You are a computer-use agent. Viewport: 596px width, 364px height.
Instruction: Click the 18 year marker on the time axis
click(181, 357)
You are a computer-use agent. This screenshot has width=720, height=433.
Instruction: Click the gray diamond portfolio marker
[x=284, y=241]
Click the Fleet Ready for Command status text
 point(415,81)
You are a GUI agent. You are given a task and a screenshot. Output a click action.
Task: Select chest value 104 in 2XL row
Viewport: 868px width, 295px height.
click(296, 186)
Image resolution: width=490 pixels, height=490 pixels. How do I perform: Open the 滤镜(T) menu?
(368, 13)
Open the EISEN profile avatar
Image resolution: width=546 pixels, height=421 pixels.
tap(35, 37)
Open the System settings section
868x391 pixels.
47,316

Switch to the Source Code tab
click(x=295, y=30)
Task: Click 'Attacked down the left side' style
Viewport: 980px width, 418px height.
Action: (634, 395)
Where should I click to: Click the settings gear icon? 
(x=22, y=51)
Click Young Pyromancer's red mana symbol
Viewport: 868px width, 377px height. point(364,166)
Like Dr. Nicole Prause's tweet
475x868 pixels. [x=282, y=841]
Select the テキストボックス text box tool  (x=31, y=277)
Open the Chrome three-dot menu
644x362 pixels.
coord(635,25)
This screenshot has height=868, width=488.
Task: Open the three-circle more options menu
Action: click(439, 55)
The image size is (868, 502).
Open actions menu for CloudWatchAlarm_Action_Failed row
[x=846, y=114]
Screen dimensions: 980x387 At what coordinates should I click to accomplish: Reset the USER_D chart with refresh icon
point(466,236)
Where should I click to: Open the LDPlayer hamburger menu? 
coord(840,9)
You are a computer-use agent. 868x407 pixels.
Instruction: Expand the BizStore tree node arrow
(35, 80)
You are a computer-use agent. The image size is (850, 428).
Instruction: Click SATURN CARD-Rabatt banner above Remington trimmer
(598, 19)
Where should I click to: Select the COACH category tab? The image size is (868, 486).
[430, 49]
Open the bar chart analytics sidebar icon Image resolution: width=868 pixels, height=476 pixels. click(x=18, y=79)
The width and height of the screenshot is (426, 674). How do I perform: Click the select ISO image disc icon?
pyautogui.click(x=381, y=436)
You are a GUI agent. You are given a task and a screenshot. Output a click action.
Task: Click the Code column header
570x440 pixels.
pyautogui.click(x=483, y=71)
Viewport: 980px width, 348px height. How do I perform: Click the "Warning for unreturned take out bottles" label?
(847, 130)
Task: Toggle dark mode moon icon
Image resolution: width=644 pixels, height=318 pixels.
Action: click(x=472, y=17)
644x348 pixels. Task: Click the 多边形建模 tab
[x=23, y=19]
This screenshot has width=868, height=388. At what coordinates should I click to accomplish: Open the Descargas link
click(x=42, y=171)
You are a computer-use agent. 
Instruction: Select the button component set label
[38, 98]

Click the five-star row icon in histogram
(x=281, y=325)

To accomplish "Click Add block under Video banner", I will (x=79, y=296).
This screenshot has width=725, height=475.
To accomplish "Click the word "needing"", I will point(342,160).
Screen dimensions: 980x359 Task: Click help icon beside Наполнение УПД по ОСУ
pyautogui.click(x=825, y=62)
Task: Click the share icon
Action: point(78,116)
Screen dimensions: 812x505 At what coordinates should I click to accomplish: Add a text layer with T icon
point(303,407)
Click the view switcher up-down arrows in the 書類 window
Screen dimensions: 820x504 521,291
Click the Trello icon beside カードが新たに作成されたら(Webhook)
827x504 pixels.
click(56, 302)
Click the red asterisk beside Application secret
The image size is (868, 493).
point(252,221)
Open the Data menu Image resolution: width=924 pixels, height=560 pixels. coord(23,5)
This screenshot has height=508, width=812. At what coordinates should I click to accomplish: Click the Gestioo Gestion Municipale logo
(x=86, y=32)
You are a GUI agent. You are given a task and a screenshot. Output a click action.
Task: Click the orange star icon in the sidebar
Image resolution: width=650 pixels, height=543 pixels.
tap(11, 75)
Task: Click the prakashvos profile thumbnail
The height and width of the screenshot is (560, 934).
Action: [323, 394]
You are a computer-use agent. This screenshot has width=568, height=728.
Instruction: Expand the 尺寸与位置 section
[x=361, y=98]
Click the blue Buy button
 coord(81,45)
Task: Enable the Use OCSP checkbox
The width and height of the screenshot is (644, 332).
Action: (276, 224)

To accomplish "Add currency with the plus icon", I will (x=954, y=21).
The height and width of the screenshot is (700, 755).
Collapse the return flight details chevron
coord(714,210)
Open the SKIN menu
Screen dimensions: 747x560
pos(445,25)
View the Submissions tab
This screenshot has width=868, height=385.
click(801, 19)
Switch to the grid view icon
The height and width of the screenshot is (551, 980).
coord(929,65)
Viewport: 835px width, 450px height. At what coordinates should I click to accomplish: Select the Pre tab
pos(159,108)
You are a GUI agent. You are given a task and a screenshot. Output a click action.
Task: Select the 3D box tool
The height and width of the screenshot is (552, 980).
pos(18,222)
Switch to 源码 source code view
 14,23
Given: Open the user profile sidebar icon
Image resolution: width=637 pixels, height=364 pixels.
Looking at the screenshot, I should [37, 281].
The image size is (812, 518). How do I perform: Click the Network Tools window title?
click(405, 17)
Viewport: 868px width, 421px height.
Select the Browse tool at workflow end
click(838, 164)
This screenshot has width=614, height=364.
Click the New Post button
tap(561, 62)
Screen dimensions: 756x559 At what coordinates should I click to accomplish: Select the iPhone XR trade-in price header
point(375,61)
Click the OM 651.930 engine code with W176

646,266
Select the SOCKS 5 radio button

_What is expected_:
Return only this span, exactly: the line that contains "Given: Open the user profile sidebar icon" and all lines after it to the end of the records.

_Result of the task_:
Given: Open the user profile sidebar icon
Image resolution: width=637 pixels, height=364 pixels.
Looking at the screenshot, I should [37, 281].
The image size is (812, 518). How do I perform: Click the Network Tools window title?
click(405, 17)
Viewport: 868px width, 421px height.
Select the Browse tool at workflow end
click(838, 164)
This screenshot has width=614, height=364.
Click the New Post button
tap(561, 62)
Screen dimensions: 756x559 At what coordinates should I click to accomplish: Select the iPhone XR trade-in price header
point(375,61)
Click the OM 651.930 engine code with W176

646,266
Select the SOCKS 5 radio button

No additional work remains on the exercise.